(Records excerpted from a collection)
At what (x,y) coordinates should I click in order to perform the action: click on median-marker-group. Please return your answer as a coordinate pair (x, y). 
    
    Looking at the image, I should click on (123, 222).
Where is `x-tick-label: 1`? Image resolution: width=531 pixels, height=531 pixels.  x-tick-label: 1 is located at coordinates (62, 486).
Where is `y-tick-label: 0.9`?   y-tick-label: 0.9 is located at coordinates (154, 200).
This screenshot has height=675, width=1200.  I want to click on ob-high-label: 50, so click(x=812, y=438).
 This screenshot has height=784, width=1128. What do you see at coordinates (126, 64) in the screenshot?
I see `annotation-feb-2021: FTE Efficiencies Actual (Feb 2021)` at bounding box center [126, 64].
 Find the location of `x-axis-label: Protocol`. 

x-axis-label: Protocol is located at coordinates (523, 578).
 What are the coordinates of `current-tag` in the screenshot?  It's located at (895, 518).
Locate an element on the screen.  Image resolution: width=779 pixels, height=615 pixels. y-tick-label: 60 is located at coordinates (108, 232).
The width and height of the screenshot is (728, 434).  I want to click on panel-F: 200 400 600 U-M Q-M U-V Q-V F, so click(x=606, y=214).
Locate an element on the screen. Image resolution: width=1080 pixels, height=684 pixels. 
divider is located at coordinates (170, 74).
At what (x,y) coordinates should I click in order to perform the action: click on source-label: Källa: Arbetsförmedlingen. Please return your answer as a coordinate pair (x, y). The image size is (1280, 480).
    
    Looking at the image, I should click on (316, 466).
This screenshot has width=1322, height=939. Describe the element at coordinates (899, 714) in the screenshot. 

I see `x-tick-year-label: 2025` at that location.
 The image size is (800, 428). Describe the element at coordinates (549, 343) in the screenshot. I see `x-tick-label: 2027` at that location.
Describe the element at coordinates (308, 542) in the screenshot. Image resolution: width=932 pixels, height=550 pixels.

(Task instructions): Turn the material above into a numbered list, leaving out the blank lines.

(Solved problem):
1. At what (x,y) coordinates should I click in order to perform the action: click on median-marker-group. Please return your answer as a coordinate pair (x, y). 
2.     Looking at the image, I should click on (123, 222).
3. Where is `x-tick-label: 1`? Image resolution: width=531 pixels, height=531 pixels.  x-tick-label: 1 is located at coordinates (62, 486).
4. Where is `y-tick-label: 0.9`?   y-tick-label: 0.9 is located at coordinates (154, 200).
5. This screenshot has height=675, width=1200.  I want to click on ob-high-label: 50, so click(x=812, y=438).
6.  This screenshot has height=784, width=1128. What do you see at coordinates (126, 64) in the screenshot?
7. I see `annotation-feb-2021: FTE Efficiencies Actual (Feb 2021)` at bounding box center [126, 64].
8.  Find the location of `x-axis-label: Protocol`. 
9. x-axis-label: Protocol is located at coordinates (523, 578).
10.  What are the coordinates of `current-tag` in the screenshot?  It's located at (895, 518).
11. Locate an element on the screen.  Image resolution: width=779 pixels, height=615 pixels. y-tick-label: 60 is located at coordinates (108, 232).
12. The width and height of the screenshot is (728, 434).  I want to click on panel-F: 200 400 600 U-M Q-M U-V Q-V F, so click(x=606, y=214).
13. Locate an element on the screen. Image resolution: width=1080 pixels, height=684 pixels. 
14. divider is located at coordinates (170, 74).
15. At what (x,y) coordinates should I click in order to perform the action: click on source-label: Källa: Arbetsförmedlingen. Please return your answer as a coordinate pair (x, y). The image size is (1280, 480).
16.     Looking at the image, I should click on (316, 466).
17. This screenshot has width=1322, height=939. Describe the element at coordinates (899, 714) in the screenshot. 
18. I see `x-tick-year-label: 2025` at that location.
19.  The image size is (800, 428). Describe the element at coordinates (549, 343) in the screenshot. I see `x-tick-label: 2027` at that location.
20. Describe the element at coordinates (308, 542) in the screenshot. Image resolution: width=932 pixels, height=550 pixels.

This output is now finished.